Many experts have argued that this vast accumulation of the precious metal can have no effect on prices, because in modern business any relationship between gold and commodities is wholly cut off by the intervention of credit. But to argue thus is to confound the medium of exchange, which nowadays is credit mainly, with the measure of value, gold. Putting this objection then aside, it is plain that an enormous addition to the material constituting the standard of value must depreciate that standard, or, in other words, must raise prices in the long run.

But, if so, then evidently to all those who have fixed incomes or wages this is of serious concern. It means that the purchasing power of their wages is falling, and that they are receiving their dues in a depreciating currency. Of currency the artisan knows little or nothing, but assuredly he feels his loss, sees trade active and himself poor, and inevitably agitates for a readjustment. And this is happening in the Far East as well as in the Far West; in the tropics, as I have had experience, as well as in the United States, and, of course, in England.

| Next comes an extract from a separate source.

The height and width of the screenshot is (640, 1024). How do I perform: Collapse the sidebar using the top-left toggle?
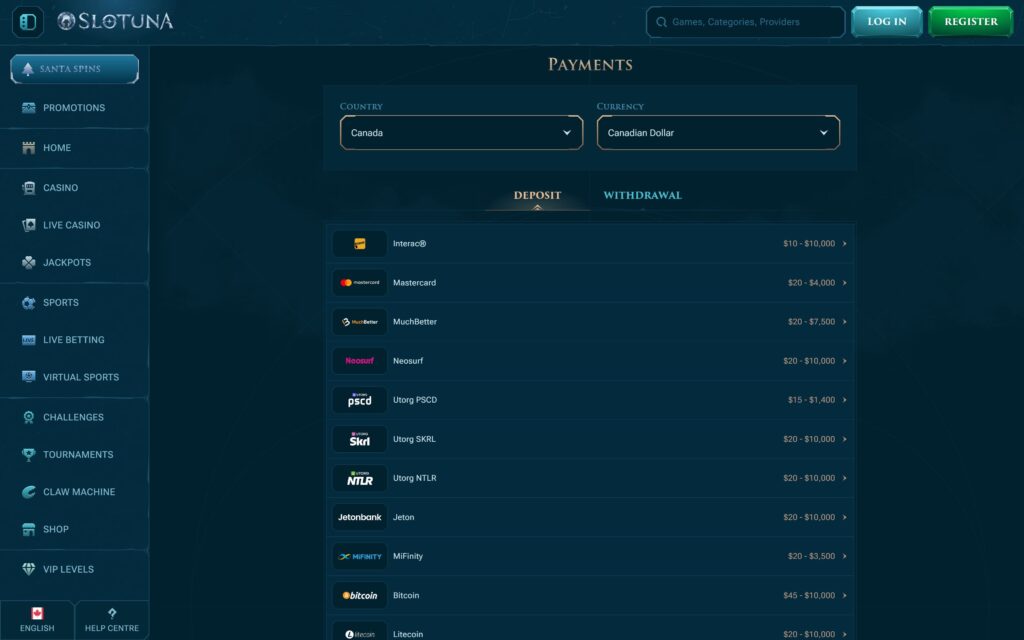pyautogui.click(x=27, y=21)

This readjustment, like all such, is bound to be a long, tedious, and harassing process, chequered by many outbursts and many disasters. This is one cause that has accentuated the antagonisms of labour and capital to such an acute and alarming point.

In mitigation of these evils our most practical men are busy creating a structure of mutual understanding, of conciliation, of arbitration, and of constitutional practice wherein we shall one day excel the world. But to-day and in the early future we must all allow that we have to encounter so many backward fluctuations, and dire disappointments, and breaches of agreement, and utter failures that we must fall back upon some other hope and remedy.

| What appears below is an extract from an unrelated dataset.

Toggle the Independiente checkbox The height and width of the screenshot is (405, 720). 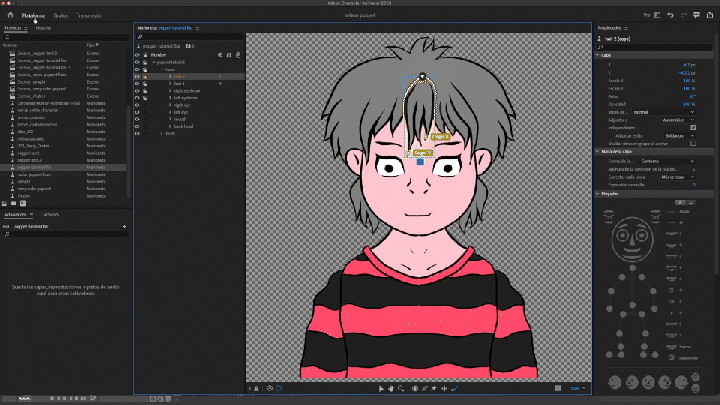[x=693, y=127]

We have all listened so long to eulogies of co-operation and profit-sharing as not to believe much in them, though, as a matter of fact, the sliding scale of wages in use in some important trades is itself profit-sharing in a certain sense. But the only final cure for the war of labour and capital is that labour should own some actual share in its own industries. A Lancashire authority, writing in 1887, foretold the day when the operatives in the cotton industry would possess a great portion of their mills, and already the better paid of them have large sums so invested. Similarly with our land. Here, too, and elsewhere, the best hope is that the savings of the people should be directed to investment in their own businesses. We should hear little in those days of the nationalisation by the State of industries which will be partly owned or controlled by the people themselves. The State is the name for every one else under an alias. Rather than vest their industries in the State, our artisans will prefer to vest their industries in themselves as shareholders.

Then would be, then will be, liberated a commercial energy calculated to confound our rivals and to amaze the world. Then those who have hitherto wasted their strength in the civil wars of business will join ranks to score triumphs such as we have never known. The army of industry will march not as conscripts, but as volunteers. In that day the last word of the industrial revolution will have been uttered. Nature will have surrendered to her insurgent son.

Therefore, behind the deceiving sunshine of the afternoon which, streaming over London, should have bared the abysses of poverty, instead of flattering with false visions of wealth, there seemed good hope still. We are mere neophytes, after all, in industry. There is a reasonable abundance in store for us, and the future will show the way to it. The gates of poverty will not prevail against us. We shall individualise, rather than generalise, possession, and, by widening what men have, shall widen men.

And then the mind turned from this theme of prosperity to wider hopes, and higher aims, and better destinies.